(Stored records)
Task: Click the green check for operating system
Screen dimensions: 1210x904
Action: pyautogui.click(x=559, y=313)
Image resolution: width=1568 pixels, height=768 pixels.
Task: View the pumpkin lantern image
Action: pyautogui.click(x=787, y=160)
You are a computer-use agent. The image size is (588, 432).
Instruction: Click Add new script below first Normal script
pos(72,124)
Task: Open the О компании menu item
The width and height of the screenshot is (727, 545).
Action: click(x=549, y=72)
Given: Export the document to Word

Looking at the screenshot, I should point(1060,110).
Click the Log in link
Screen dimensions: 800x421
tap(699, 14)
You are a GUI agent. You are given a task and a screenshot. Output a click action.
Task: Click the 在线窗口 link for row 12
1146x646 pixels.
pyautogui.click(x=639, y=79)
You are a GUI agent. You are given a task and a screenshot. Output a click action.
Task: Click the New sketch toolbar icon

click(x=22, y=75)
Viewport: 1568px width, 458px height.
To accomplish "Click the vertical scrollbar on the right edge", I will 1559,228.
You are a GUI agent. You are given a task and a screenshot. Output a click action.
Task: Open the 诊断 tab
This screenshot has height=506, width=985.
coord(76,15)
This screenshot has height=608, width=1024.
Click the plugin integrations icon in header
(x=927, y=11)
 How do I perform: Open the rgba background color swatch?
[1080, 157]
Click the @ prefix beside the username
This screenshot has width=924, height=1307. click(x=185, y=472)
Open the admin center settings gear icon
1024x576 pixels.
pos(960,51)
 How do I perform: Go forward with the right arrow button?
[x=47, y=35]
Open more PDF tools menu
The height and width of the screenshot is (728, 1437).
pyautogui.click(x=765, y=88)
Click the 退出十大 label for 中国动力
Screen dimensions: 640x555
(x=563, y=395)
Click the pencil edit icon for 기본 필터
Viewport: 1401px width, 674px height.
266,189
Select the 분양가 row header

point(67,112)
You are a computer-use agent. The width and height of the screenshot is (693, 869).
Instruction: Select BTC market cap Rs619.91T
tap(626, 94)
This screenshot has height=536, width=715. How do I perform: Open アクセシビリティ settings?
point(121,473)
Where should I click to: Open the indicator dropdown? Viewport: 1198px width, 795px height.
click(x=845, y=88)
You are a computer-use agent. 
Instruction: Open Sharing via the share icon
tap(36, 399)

# Activity
Exactly repeat the lines from the line that contains "Where should I" to the end of the entries, both included, and leave out all other lines.

# Answer area
Where should I click to: Open the indicator dropdown? Viewport: 1198px width, 795px height.
click(x=845, y=88)
You are a computer-use agent. 
Instruction: Open Sharing via the share icon
tap(36, 399)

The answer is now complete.